*Document text*
^^^^^^^^

I stored it as xx.sas. I opened the file with a text editor, nothing changed. Still empty. The strange thing is that the size of the file suggests it should not be an empty file.

andreas_lds
Jade | Level 19

All depends where SAS Studio is running and where you have saved the program. So please add information about the environment you are working in.

Lifang
Obsidian | Level 7
I am using SAS Studio single-user version, which is part of SAS 9.4 I have recently installed. Would this information help?
Reeza
Super User
And if you have autosaved enabled. If so, there's a version hanging around somewhere. If you're using UE you're likely hooped because you won't have access to the location where the files were saved. If you're working on an Enterprise environment you may have access to it, assuming you had autosave enabled.
Lifang
Obsidian | Level 7
I am using the enterprise environment. I will look into it. Thanks.
Reeza
Super User

You can find the files in a folder such as:

 

C:\Documents and Settings\PURMAH\Application Data\SAS\EnhancedEditor

 

File should be somewhere in a location like that. You'll likely have multiple folders and will have to find which one matches your previous session. Any session that crashes would have left files behind.

^^^^^^^^

*Stored data*
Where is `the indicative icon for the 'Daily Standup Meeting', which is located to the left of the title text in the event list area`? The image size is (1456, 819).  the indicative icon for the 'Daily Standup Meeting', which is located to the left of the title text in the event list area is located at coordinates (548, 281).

^^^^^^^^

*Task objective*
Please resume the forum thread about recovering an empty SAS Studio program file, picking up after its last sentence. You won't need the data for this.

*Written answer*
 

More details here:

http://support.sas.com/kb/12/392.html

 


@Lifang wrote:
I am using the enterprise environment. I will look into it. Thanks.

 

Lifang
Obsidian | Level 7

I did locate the EnhancedEditor folder but was not able to find the file there. I realized that I have saved the log of running most of the code before my computer shut down, so I was able to recover my code from the log. Thanks for your help. It would be nice to know why the original file turned blank.

Kurt_Bremser
Super User

EG does have a (bad) habit of destroying files when the connection to the storage is unreliable. I've witnessed several cases where .egp files were trashed that were opened on a workspace server, and where the connection died.

Similar things might happen if EG crashes fatally when it wants to rewrite a file's contents. File is already re-initialized, but further write fails.

ChrisNZ
Tourmaline | Level 20
EG also loses the connection with the server and becomes unusable at the first opportunity, such as if the wifi's signal strength drops a bit.It should be rewritten or taken behind the barn.
Kurt_Bremser
Super User

Might be a shortcoming in the IOM protocol that is not robust against short connection drops or timeouts.

 

When working from the home office, EG often loses connection to servers, while the venerable (in fact ANCIENT) X-Windows over an openssh tunnel never does experience more than a slight delay.

Lifang
Obsidian | Level 7
Okay, I see. So it happens sometimes.
ChrisNZ
Tourmaline | Level 20
A way to avoid losing programs is to store them in external text files rather than in egp project files.
This is much less required than with earlier versions of EG but still a good precaution.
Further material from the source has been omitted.